Since a large proportion of illicit streaming takes place through set-top devices, CAP’s 21 members want the authorities to block the software inside them that enables piracy, Straits Times reports.
“Within the Asia-Pacific region, Singapore is the worst in terms of availability of illicit streaming devices,” said CAP General Manager Neil Gane.
“They have access to hundreds of illicit broadcasts of channels and video-on-demand content.”
There are no precise details on CAP’s demands but it is far from clear how any government could effectively block software.
Blocking access to the software package itself would prove all but impossible, so that would leave blocking the infrastructure the software uses. While that would be relatively straightforward technically, the job would be large and fast-moving, particularly when dozens of apps and addons would need to be targeted.
However, CAP is also calling on the authorities to block pirate streams from entering Singapore. The country already has legislation in place that can be used for site-blocking, so that is not out of the question. It’s notable that the English Premier League is part of the CAP coalition and following legal action taken in the UK earlier this year, now has plenty of experience in blocking streams, particularly of live broadcasts.
While that is a game of cat-and-mouse, TorrentFreak sources that have been monitoring the Premier League’s actions over the past several months report that the soccer outfit has become more effective over time. Its blocks can still be evaded but it can be hard work for those involved. That kind of expertise could prove invaluable to CAP.
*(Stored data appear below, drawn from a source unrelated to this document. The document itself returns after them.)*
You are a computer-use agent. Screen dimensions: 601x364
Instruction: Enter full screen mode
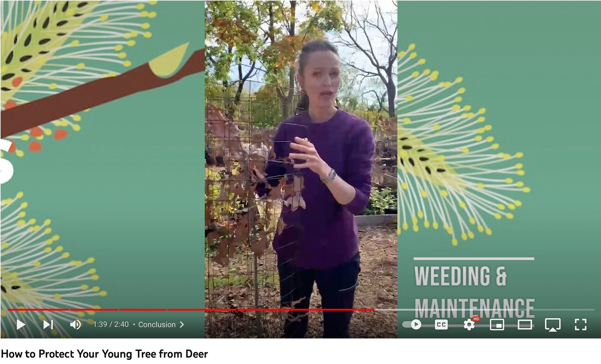click(580, 324)
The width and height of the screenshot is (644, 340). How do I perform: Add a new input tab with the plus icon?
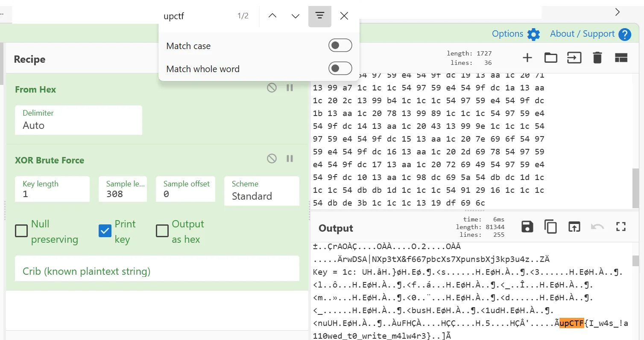click(x=527, y=57)
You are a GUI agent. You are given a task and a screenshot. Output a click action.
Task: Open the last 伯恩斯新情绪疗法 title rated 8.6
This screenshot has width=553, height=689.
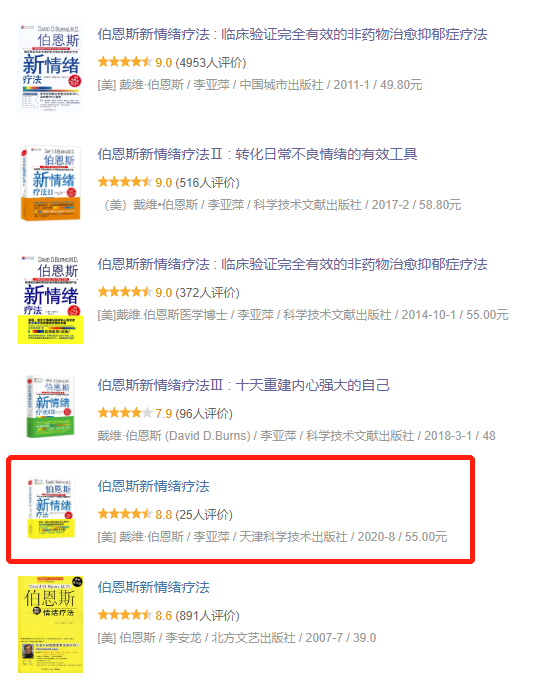[x=153, y=587]
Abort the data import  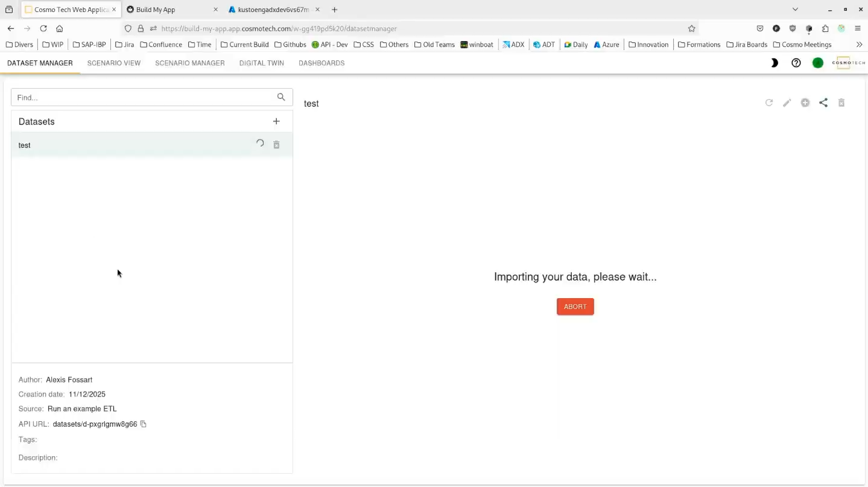pyautogui.click(x=575, y=306)
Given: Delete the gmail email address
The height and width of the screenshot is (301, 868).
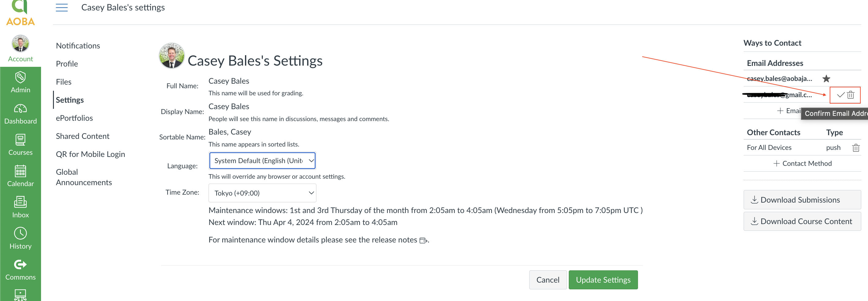Looking at the screenshot, I should 851,95.
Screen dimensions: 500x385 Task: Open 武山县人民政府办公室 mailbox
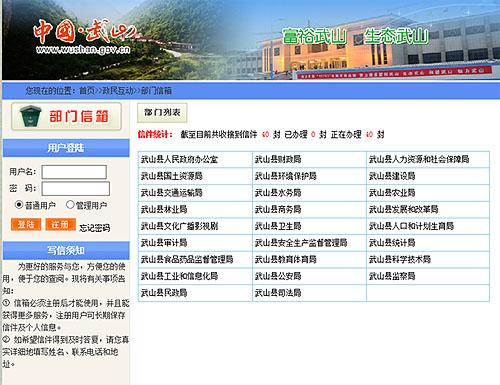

“The Premier League is currently engaged in its most comprehensive global anti-piracy programme,” a spokesperson told ST. “This includes supporting our broadcast partners in South-east Asia with their efforts to prevent the sale of illicit streaming devices.”
In common with other countries around the world, the legality of using ‘pirate’ streaming boxes is somewhat unclear in Singapore. A Bloomberg report cites a local salesman who reports sales of 10 to 20 boxes on a typical weekend, rising to 300 a day during electronic fairs. He believes the devices are legal, since they don’t download full copies of programs.
While that point is yet to be argued in court (previously an Intellectual Property Office of Singapore spokesperson said that copyright owners could potentially go after viewers), it seems unlikely that those selling the devices will be allowed to continue completely unhindered. The big question is how current legislation can be successfully applied.